While the reneging of provincial funds is “the underlying cause” of this current enrolment crunch, another factor, according to Mertin, was the institution’s inability to “perfectly adjust” when the planned degrees had to be scaled back after their second years.
“Understand that we had to roll out a third year for the large, originally planned cohort, while cutting back the intake for a new first year cohort on reduced funding,” Mertin said.
“The following year we had to roll out a large fourth year while cutting back a reduced year two. This does not just affect courses in majors, but service courses in other faculties, general education, etcetera.”
When applying for the university’s new bachelor degrees, the university only asked for the government to cover 85 per cent of the funding other universities received for similar programs.
“Typically, undergraduate programs to some extent fund graduate programs,” Mertin said. “That was a problem that we were not going to have.”
Four years on, and the university is now seeing serious strains to its budget. Typically, the provincial government funds the third and fourth years of a program to a higher degree than the first and second years. In MRU’s case, however, that funding increase never materialized when students started entering the upper years.
Despite promises of a two per cent increase to education funding by the government of Alberta, reports coming out of Edmonton indicate that cuts to Alberta’s post-secondary system are far more likely.
“If the government reneges on that two per cent, we’re into a whole new cutting game again,” Mertin said.
Political pundits are pointing to the replacement of rookie MLA Steve Khan as Minister of Enterprise and Advanced Education as a sign that the province will be making deep cuts to education.
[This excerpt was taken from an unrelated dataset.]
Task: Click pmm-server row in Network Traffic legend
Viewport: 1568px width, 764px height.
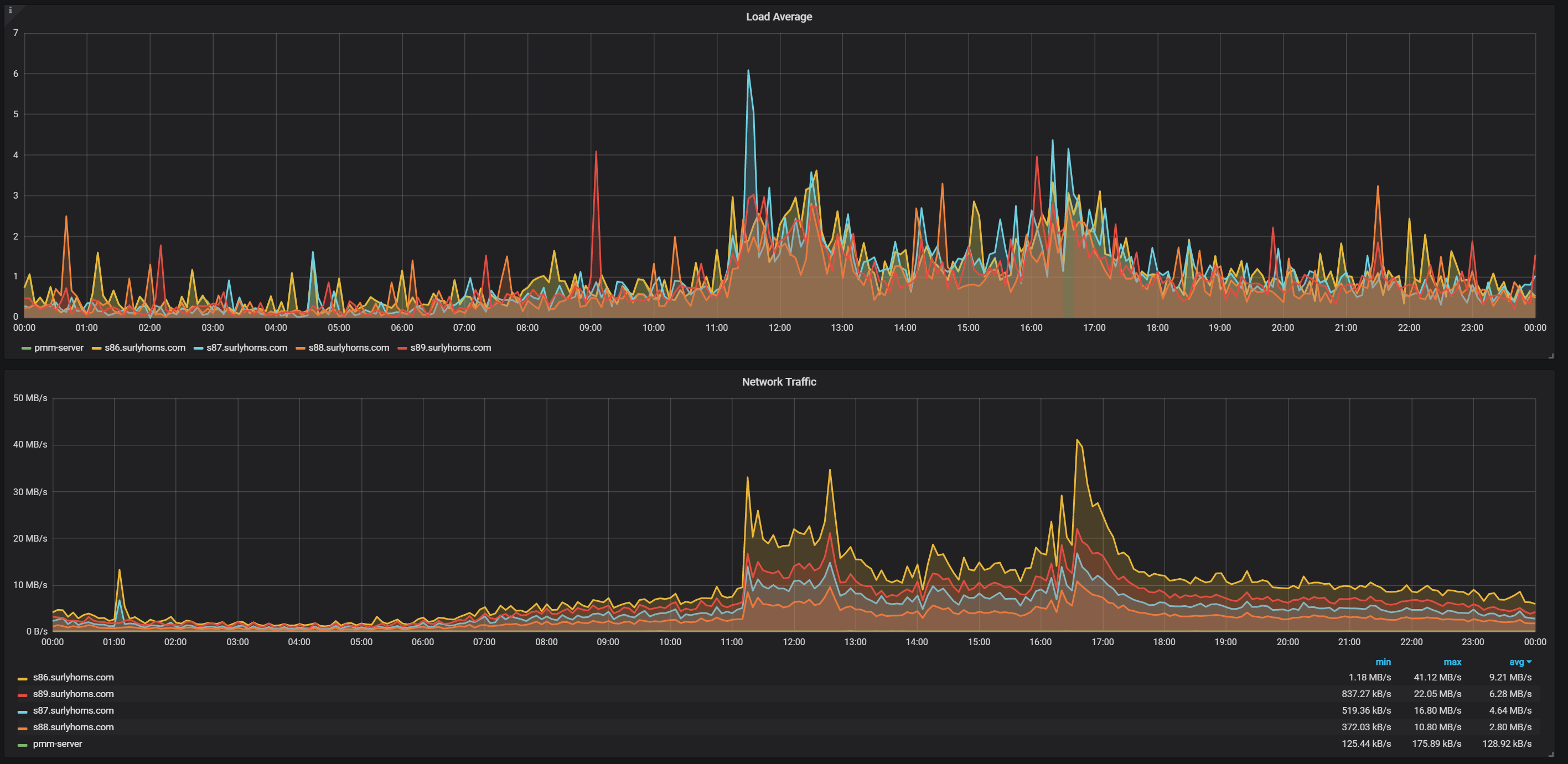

Khan was replaced by deputy premier Thomas Lukaszuk, a veteran of previous Tory govern- ments, in what is being called an effort to help tackle the province’s expected $6-billion deficit. Without additional funding for increased intake, Mertin said new majors at MRU will be problematic.
Despite plans for new majors in science, art, and business unveiled in the university’s 2012 comprehensive institutional plan, it appears unlikely they will be implemented within the plan’s 3-year time frame. Without the increased student population needed to fill existing programs, Mertin said new ones are far less likely.
“If you only have 15 or 20 stu- dents starting in a major, then its cost in the upper years is astronomical,” Mertin said. “So it’s not just an issue of getting the degrees approved, but getting a large enough intake to make the degrees viable.”
MRU should not have become a University in the first place. It wasn’t ready. Now they are cutting critical job positions and student space due to lack of money. They try to blame the government, when really its the Board and LEadership team to blame. Shame on you MRU. What a joke. Cheapest “University” there is. I’ve worked there, and would never work or go to school there after this fiasco. Fricking gongshow.
The faculty cuts are coming largely through retirements and normal attrition, those positions won’t be replaced. That will save the institution a lot of money as those people will be at the higher end of the pay scale.
Ultimately it is Advanced Education that bears the blame. The province made commitments that encouraged the Board to approve given expenditures, and now that it’s time to write the cheque, Premier Redford is having second thoughts. It’s a situation no one wants to be in, our fiscal structure at a provincial level is out of whack and based largely on hope, not good planning. To blame the Board and institution is short-sighted.
There may be legitimate gripes against the administration, but this isn’t one of them. As for student space, that’s not addressed here so where that’s coming from is hard to see; MRU has taken efforts to create more student space and when the conservatory opens a whole wing will be opened up for settlement by students and faculty. Then the library…
You can only play the cards you’re dealt, and when the dealer steals back a few of those cards, it’s not your fault for having a crappy hand.